#### GIVEN TEXT
Altinity / clickhouse-sink-connector

Replicate data from MySQL, Postgres and MongoDB to ClickHouse
https://www.altinity.com
Apache License 2.0
203 stars 48 forks source link

The sink-connector lightweight stops replicating #380

Open aadant opened 8 months ago

aadant commented 8 months ago

last log before it stops :

154629410 2023-11-16 22:27:30.332 [pool-15502-thread-5] INFO com.altinity.clickhouse.sink.connector.db.DbWriter  - *************** EXECUTED BATCH Successfully Records: 12************** task(0) Thread ID: pool-15502-thread-5
Nov 16, 2023 10:29:15 PM com.github.shyiko.mysql.binlog.BinaryLogClient$5 run
INFO: Keepalive: Trying to restore lost connection to dbl1:3306

Restarting the container fixes the issue.

subkanthi commented 8 months ago

Steps to reproduce: Stop MySQL server when sink connector is already running and replicating, The exception is not handled.

aadant commented 8 months ago

The issue comes from here https://github.com/shyiko/mysql-binlog-connector-java/blob/dd710a5466381faa57442977b24fceff56a0820e/src/main/java/com/github/shyiko/mysql/binlog/BinaryLogClient.java#L830

aadant commented 8 months ago

I suspect that there is a deadlock and that the connection waits forever to close. This can be confirmed by a java thread dump.

The solution found for such a situation is to restart debezium when no changes are detected for a while : https://github.com/airbytehq/airbyte/pull/24166/commits/e48492e477d71bea88d9315fb21013698d8891ff

aadant commented 8 months ago

see also https://github.com/osheroff/mysql-binlog-connector-java/issues/86

subkanthi commented 8 months ago

Store the timestamp of the last record and if its more than 5/10 mins then restart Debezium Engine.

#### GIVEN TASK A
Summarize the issue thread in two sentences.
#### GIVEN TASK B
In the issue thread, rewrite the part that opens with the words "Steps to reproduce: Stop" and closes with "java thread dump.", swapping "deadlock" for "livelock".
#### GIVEN TASK C
Carry on the issue thread about the sink-connector that stops replicating, from where it stops.

#### DATA
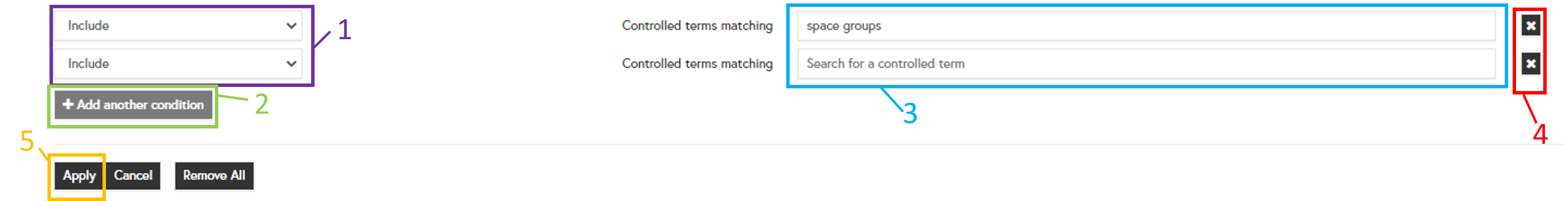This screenshot has width=1568, height=201.
Task: Click the plus icon on Add another condition
Action: click(68, 104)
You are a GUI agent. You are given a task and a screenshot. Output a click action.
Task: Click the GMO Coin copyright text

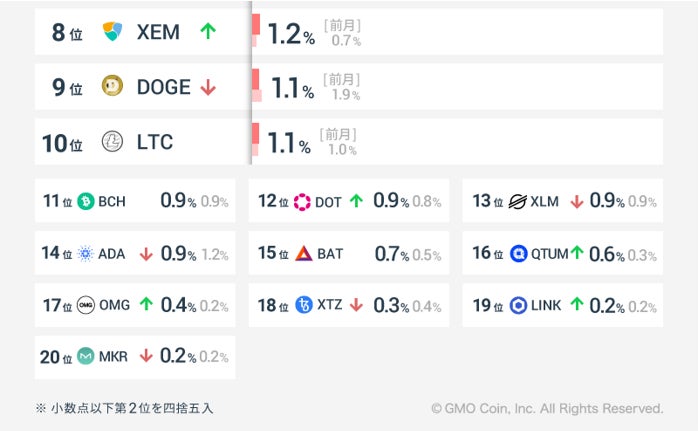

#### EXERCISE RESULT A
The lightweight sink-connector stops replicating after logging an attempt to restore a lost connection to dbl1:3306, and restarting the container fixes it. The problem can be reproduced by stopping the MySQL server while the connector is replicating, because the exception is not handled; a deadlock is suspected, and the proposed fix is to store the timestamp of the last record and restart the Debezium Engine if it is more than 5 or 10 minutes old.

#### EXERCISE RESULT B
Steps to reproduce: Stop MySQL server when sink connector is already running and replicating, The exception is not handled.

aadant commented 8 months ago

The issue comes from here https://github.com/shyiko/mysql-binlog-connector-java/blob/dd710a5466381faa57442977b24fceff56a0820e/src/main/java/com/github/shyiko/mysql/binlog/BinaryLogClient.java#L830

aadant commented 8 months ago

I suspect that there is a livelock and that the connection waits forever to close. This can be confirmed by a java thread dump.

#### EXERCISE RESULT C
aadant commented 8 months ago

root cause traced to this issue https://github.com/osheroff/mysql-binlog-connector-java/issues/133 (reporter)

aadant commented 7 months ago

looks like a OpenJDK 11 bug, @subkanthi let us upgrade !

aadant commented 7 months ago

Reproduced with OpenJDK 17 see https://github.com/osheroff/mysql-binlog-connector-java/issues/133

aadant commented 7 months ago

The problem continues after the fix ...

subkanthi commented 6 months ago

From analyzing the thread dump provided, the cause seems to be because of high number of GC threads

 There are 179 Garbage Collection(GC) Threads. This is a very high number of GC Threads. It may affect the application's performance. You may consider reducing GC threads.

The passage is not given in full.